La question la plus difficile est peut-être de savoir combien d’informations manquent encore.
Comme l’écrit Cole dans son livre :
De nombreux détails concernant les essais de l’armée au-dessus de zones peuplées restent secrets. La plupart des rapports d’essais sont encore classifiés ou introuvables, bien que quelques-uns des plus anciens soient devenus accessibles à la suite de demandes formulées au titre de la loi sur la liberté de l’information (Freedom of Information Act) et dans le cadre de l’affaire Nevin. Parmi ceux qui sont disponibles, des sections ont été masquées et des pages manquent.
Ce que nous avons appris
Des responsables militaires ont été appelés à témoigner devant le Congrès en 1977 après la révélation d’informations sur ces expériences de guerre biologique.
À l’époque, ces responsables ont déclaré que la détermination de la vulnérabilité des États-Unis à une attaque biologique « nécessitait des travaux de recherche et de développement approfondis pour déterminer avec précision notre vulnérabilité, l’efficacité de nos mesures de protection et la capacité tactique et stratégique des différents vecteurs et agents », selon un compte rendu de ce témoignage cité dans « Clouds of Secrecy » (Les nuages du secret).
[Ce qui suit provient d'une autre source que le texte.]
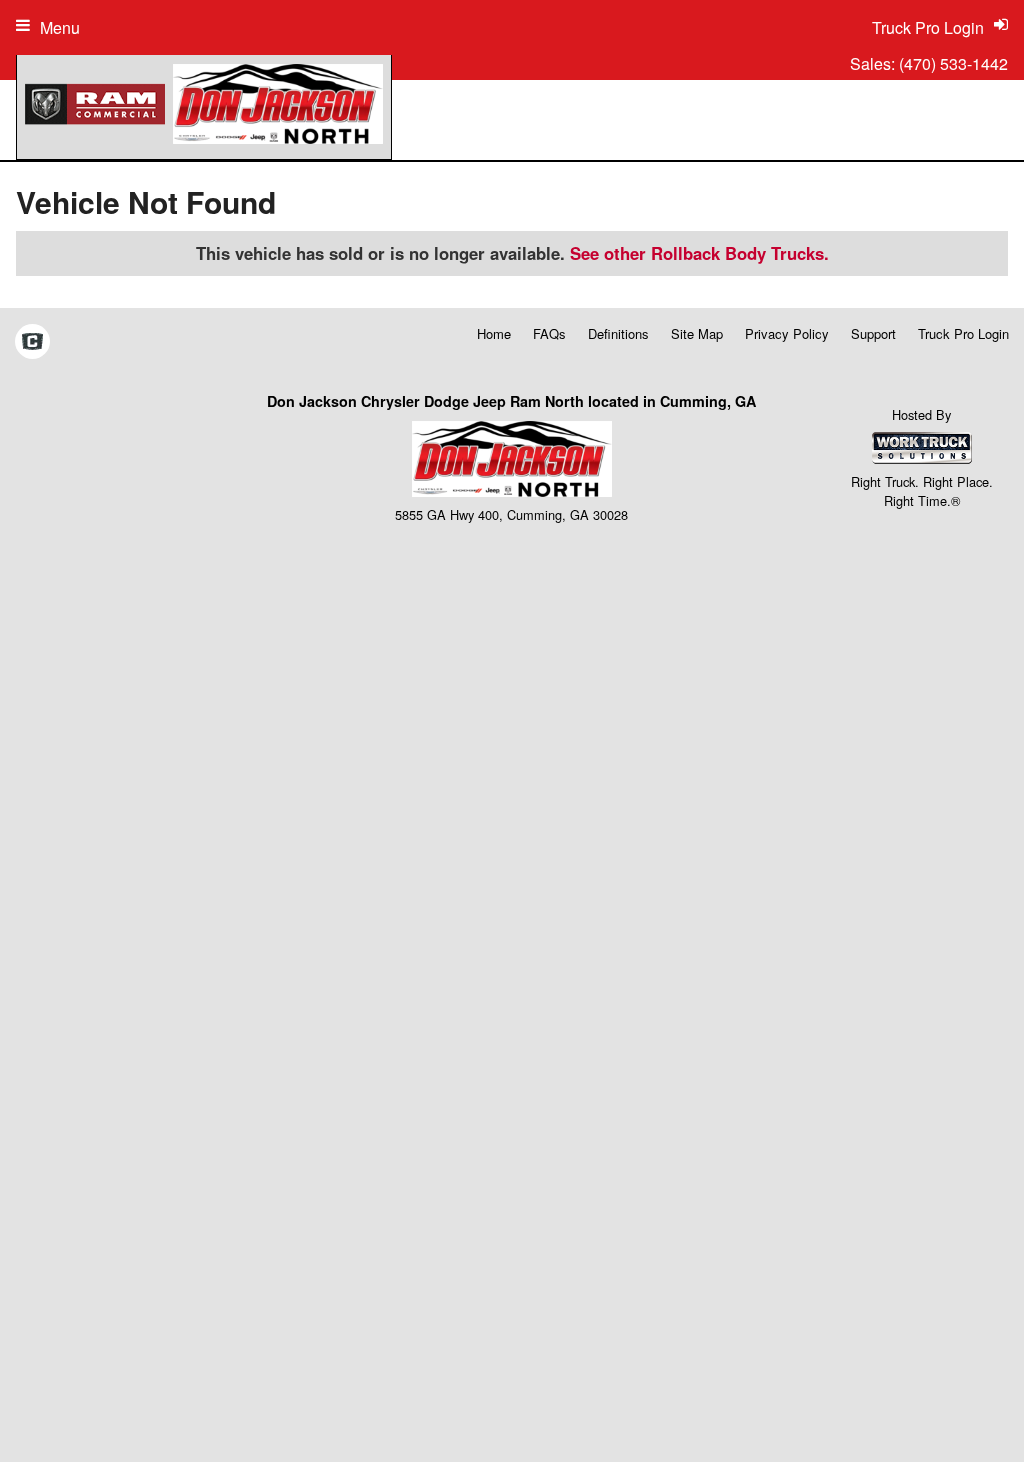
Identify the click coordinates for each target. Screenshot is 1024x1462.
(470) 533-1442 (953, 63)
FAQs (549, 333)
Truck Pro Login (963, 333)
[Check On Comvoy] (32, 343)
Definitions (618, 333)
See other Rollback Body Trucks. (699, 253)
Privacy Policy (787, 333)
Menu (60, 27)
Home (494, 333)
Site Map (697, 333)
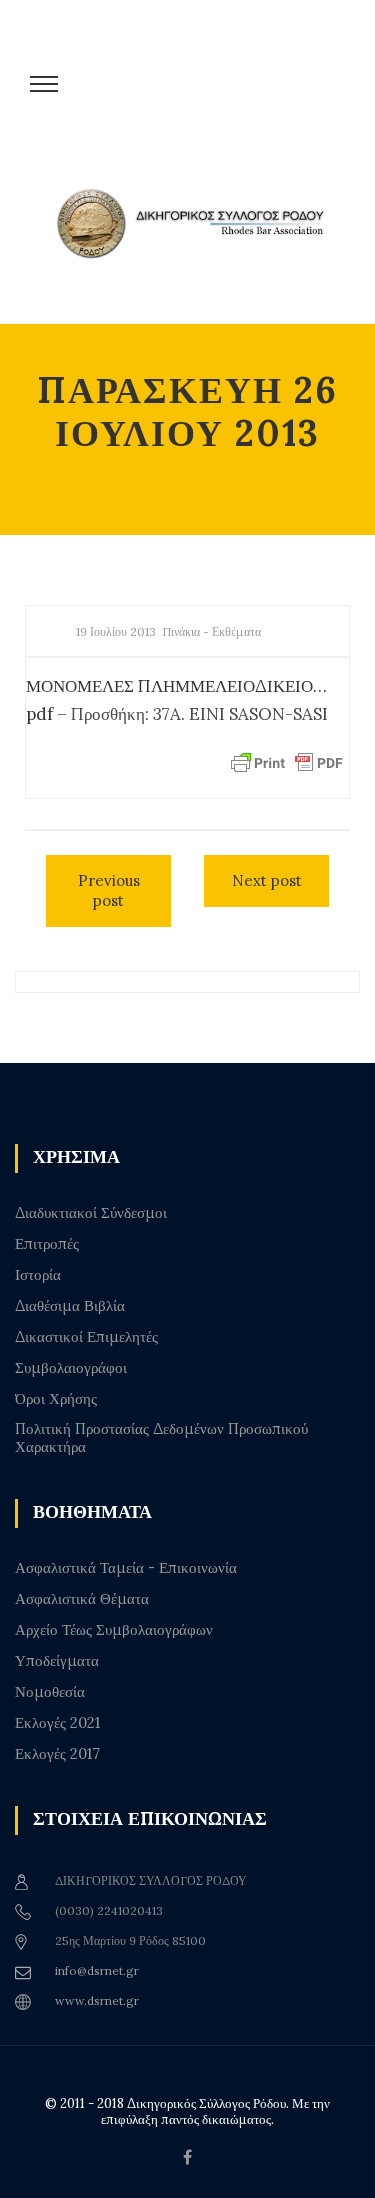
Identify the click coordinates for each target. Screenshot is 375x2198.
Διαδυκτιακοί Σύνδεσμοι (91, 1213)
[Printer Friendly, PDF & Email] (287, 762)
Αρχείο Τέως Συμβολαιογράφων (114, 1630)
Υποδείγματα (57, 1661)
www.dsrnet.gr (97, 2000)
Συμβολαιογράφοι (71, 1368)
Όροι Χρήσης (56, 1399)
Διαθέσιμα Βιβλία (70, 1306)
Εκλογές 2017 (57, 1754)
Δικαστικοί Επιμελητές (86, 1337)
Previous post (109, 890)
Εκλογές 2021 (57, 1723)
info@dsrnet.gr (97, 1970)
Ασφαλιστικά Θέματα (82, 1599)
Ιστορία (38, 1275)
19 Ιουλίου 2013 (116, 631)
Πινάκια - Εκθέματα (211, 631)
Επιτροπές (47, 1244)
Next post (267, 880)
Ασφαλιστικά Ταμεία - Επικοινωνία (126, 1568)
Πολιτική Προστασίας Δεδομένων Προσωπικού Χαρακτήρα (161, 1438)
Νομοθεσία (50, 1692)
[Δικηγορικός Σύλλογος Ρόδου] (197, 242)
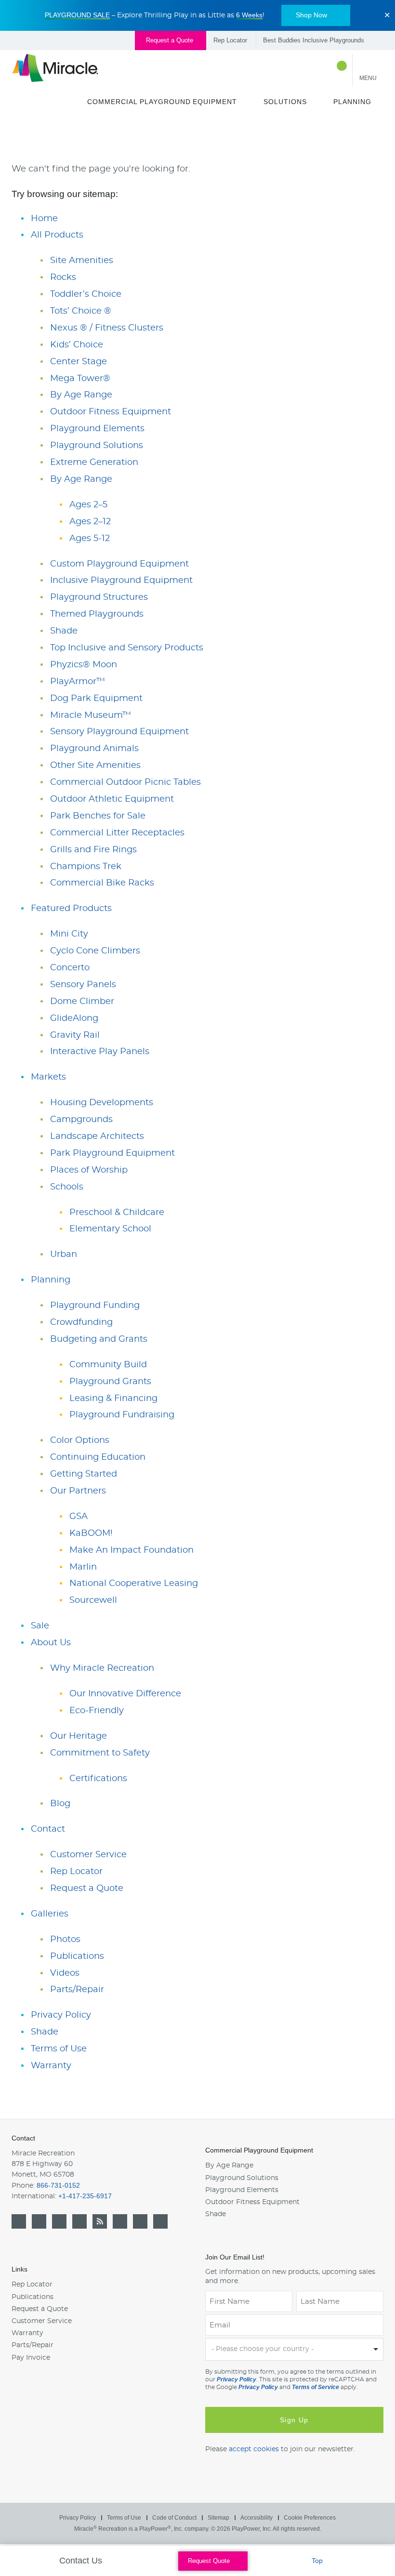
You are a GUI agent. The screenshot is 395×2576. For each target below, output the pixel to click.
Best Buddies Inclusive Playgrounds (313, 40)
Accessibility (256, 2517)
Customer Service (88, 1854)
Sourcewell (93, 1600)
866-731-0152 (58, 2185)
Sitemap (218, 2517)
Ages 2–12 (90, 521)
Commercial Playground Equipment (162, 102)
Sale (40, 1626)
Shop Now (311, 15)
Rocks (63, 277)
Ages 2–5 (88, 505)
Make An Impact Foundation (131, 1550)
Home (44, 218)
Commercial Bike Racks (102, 883)
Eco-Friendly (96, 1710)
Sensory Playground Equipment (119, 731)
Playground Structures (99, 597)
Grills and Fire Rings (93, 849)
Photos (65, 1939)
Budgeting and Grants (98, 1339)
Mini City (69, 934)
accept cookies (254, 2449)
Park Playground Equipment (112, 1153)
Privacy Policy (61, 2015)
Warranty (51, 2065)
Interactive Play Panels (99, 1051)
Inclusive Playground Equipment (121, 580)
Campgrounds (81, 1119)
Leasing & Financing (113, 1398)
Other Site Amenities (95, 765)
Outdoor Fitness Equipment (110, 412)
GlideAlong (74, 1018)
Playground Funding (95, 1305)
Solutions (285, 102)
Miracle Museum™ (90, 715)
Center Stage (78, 361)
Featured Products (71, 908)
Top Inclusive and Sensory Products (126, 648)
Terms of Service (315, 2387)
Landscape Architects (97, 1136)
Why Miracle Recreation (102, 1668)
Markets (48, 1077)
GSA (78, 1516)
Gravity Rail (75, 1035)
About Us (51, 1642)
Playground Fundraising (121, 1415)
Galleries (49, 1914)
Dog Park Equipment (96, 698)
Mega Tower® (80, 378)
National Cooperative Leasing (133, 1583)
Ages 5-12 (89, 538)
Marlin (83, 1567)
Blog (60, 1803)
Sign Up (294, 2420)
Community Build (108, 1365)
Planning (352, 102)
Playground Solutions (96, 445)
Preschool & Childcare (116, 1212)
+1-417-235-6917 (85, 2196)
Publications (77, 1956)
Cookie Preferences (310, 2517)
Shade (64, 631)
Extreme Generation (94, 462)
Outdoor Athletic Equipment (112, 799)
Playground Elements (97, 428)
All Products (57, 235)
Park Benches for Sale (97, 816)
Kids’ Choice (76, 345)
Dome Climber (82, 1001)
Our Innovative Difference (125, 1694)
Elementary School (110, 1229)
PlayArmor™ (77, 681)
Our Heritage (78, 1736)
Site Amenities (81, 260)
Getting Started (83, 1474)
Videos (64, 1973)
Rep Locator (230, 40)
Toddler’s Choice (85, 294)
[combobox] (294, 2349)
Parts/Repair (77, 1989)
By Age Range (81, 395)
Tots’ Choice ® (80, 311)
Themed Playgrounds (97, 614)
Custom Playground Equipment (119, 564)
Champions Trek (85, 866)
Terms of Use (59, 2049)
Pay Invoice (31, 2357)
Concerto (70, 968)
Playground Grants (110, 1381)
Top (318, 2560)
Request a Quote (170, 40)
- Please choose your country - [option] (262, 2349)
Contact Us (82, 2560)
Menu (368, 78)
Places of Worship (89, 1170)
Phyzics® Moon (83, 665)
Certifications (98, 1778)
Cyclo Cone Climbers (95, 951)
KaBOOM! (91, 1533)
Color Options (79, 1440)
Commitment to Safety (100, 1753)
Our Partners (78, 1491)
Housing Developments (101, 1102)
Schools (66, 1187)
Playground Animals (94, 748)
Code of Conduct (174, 2517)
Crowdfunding (81, 1322)
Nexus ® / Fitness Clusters (106, 328)
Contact (48, 1829)
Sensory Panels (83, 984)
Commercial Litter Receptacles (117, 833)
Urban (63, 1254)
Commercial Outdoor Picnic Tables (125, 782)
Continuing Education (97, 1457)
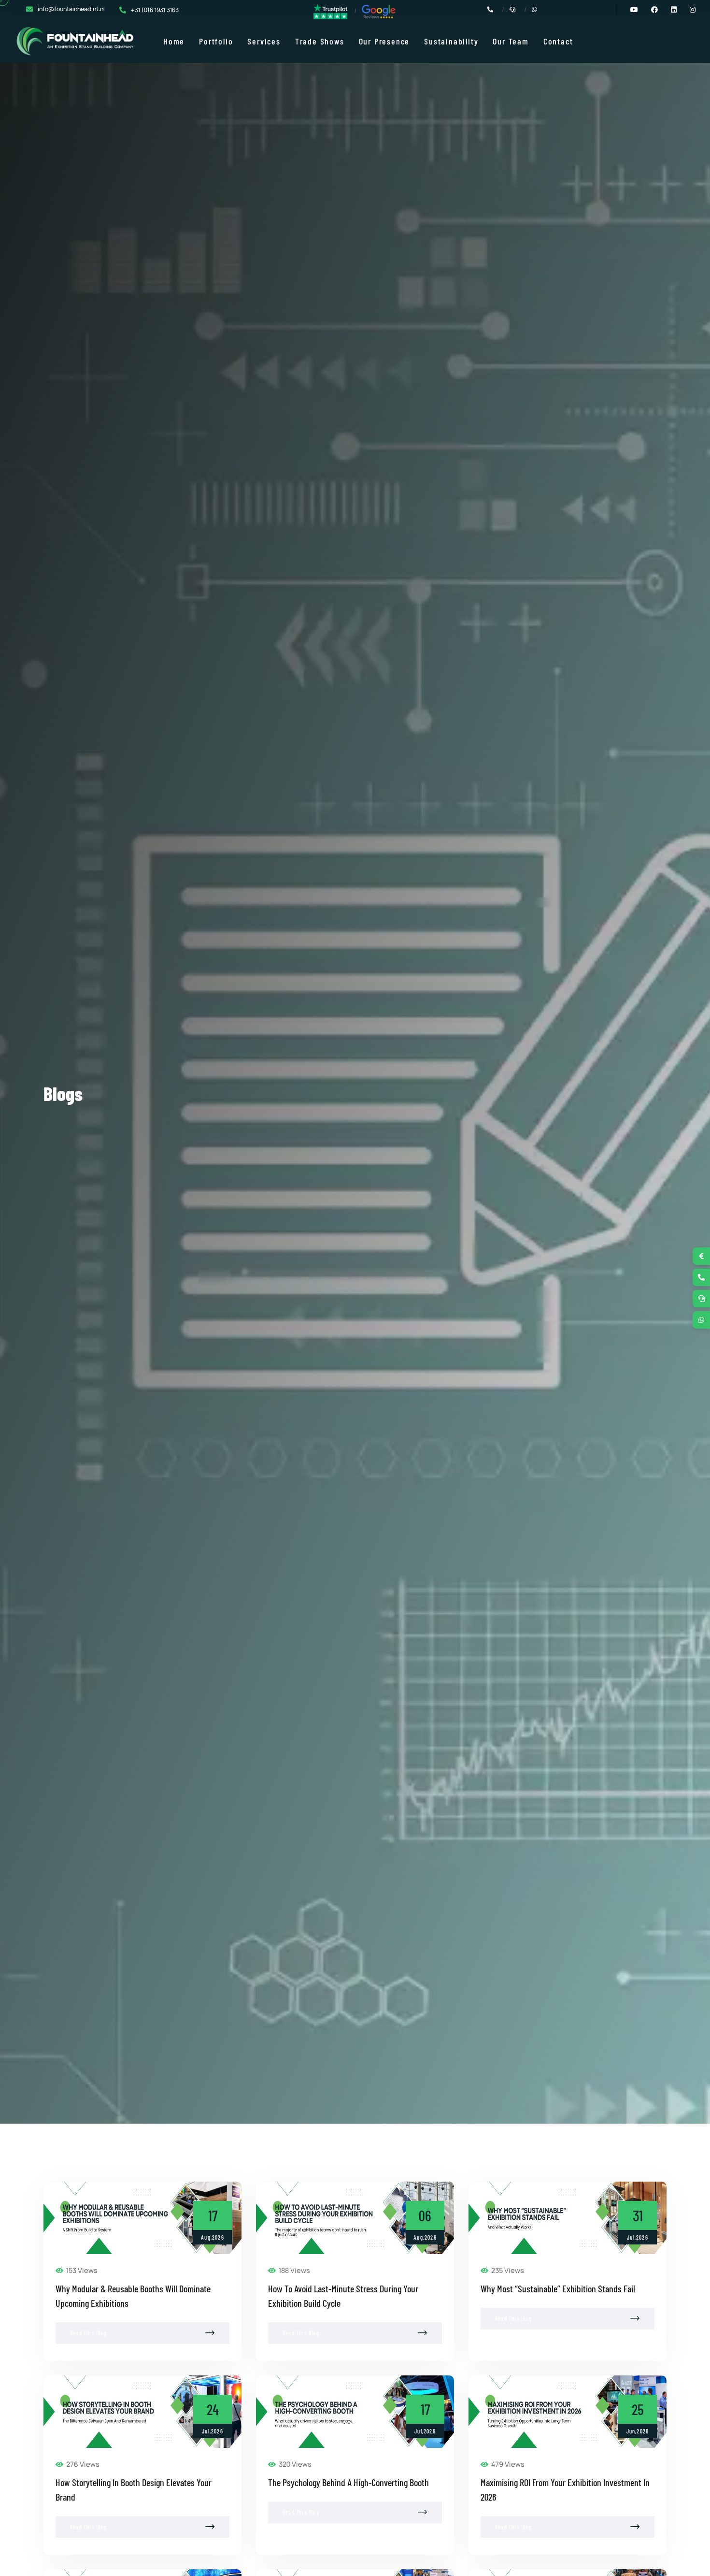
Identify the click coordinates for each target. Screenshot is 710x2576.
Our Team (510, 41)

M. Cole estime lui aussi qu’il est difficile de voir ces événements aujourd’hui avec la même perspective qu’à l’époque.
Il y avait « un état d’esprit différent dans le pays à l’époque […]. [une] mentalité de guerre froide », dit-il. Mais, selon lui, cela ne justifie pas de passer sous silence le danger potentiel déjà connu des agents utilisés.
Par ailleurs, une partie de ce que l’armée sait sur la manière dont les nuages de produits chimiques se répandent provient de ces expériences. Selon M. Cole, les connaissances acquises dans le cadre de ces programmes d’essais de guerre biologique ont contribué à la réaction des États-Unis lorsque des rapports ont fait état de l’utilisation potentielle d’armes chimiques au cours de la première guerre du Golfe.
Que se passe-t-il maintenant ?
Selon M. Cole, la question qui préoccupe le plus les gens est de savoir ce qui se passe aujourd’hui. Après tout, si des tests secrets ont pu avoir lieu à l’époque, qu’est-ce qui les empêche de continuer ? Sont-ils, en fait, toujours en cours ?
Il ne pense pas que ce soit le cas.
« Je ne jurerais jamais sur votre vie ou la mienne qu’il ne se passe rien d’illégitime, mais d’après ce que je sais, je n’ai pas l’impression qu’il y ait actuellement des activités illicites qui impliqueraient de risquer d’exposer des tonnes de personnes, comme cela s’est produit dans les années 50 et 60 », déclare-t-il.
Les agents biologiques sont toujours étudiés et testés, mais le consentement éclairé est aujourd’hui plus largement apprécié. La mentalité de la guerre froide, qui pourrait être utilisée pour justifier ces recherches, est également moins présente.
Néanmoins, des rapports plus récents montrent que les expériences dans ce domaine ont duré plus longtemps qu’on ne le pensait.
En 2001, un rapport du New York Times a révélé des projets de tests d’armes biologiques qui ont débuté sous l’administration Clinton et se sont poursuivis sous la deuxième administration Bush. Un traité de 1972 interdisait théoriquement le développement d’armes biologiques, mais ce programme le justifiait par la nécessité d’étudier de nouvelles armes afin de développer des défenses adéquates.
La « guerre contre la terreur » soulève d’autres questions, selon M. Cole.
Après les attaques à l’anthrax de 2001, le financement de la recherche sur le bioterrorisme a augmenté de 1,5 milliard de dollars. En 2004, le Congrès a approuvé un autre projet de recherche sur le bioterrorisme d’un montant de 5,6 milliards de dollars.
Ces projets sont destinés à protéger la société contre les dangers des agents biologiques, mais ils peuvent avoir des conséquences inattendues, selon M. Cole.
« Des milliers et des milliers de personnes ont appris à se servir des des agents pathogènes qu’elles ne connaissaient pas auparavant », explique-t-il. « Vous avez maintenant beaucoup plus de personnes qui pourraient potentiellement faire du mal avec ces organismes, et il suffit d’une seule personne.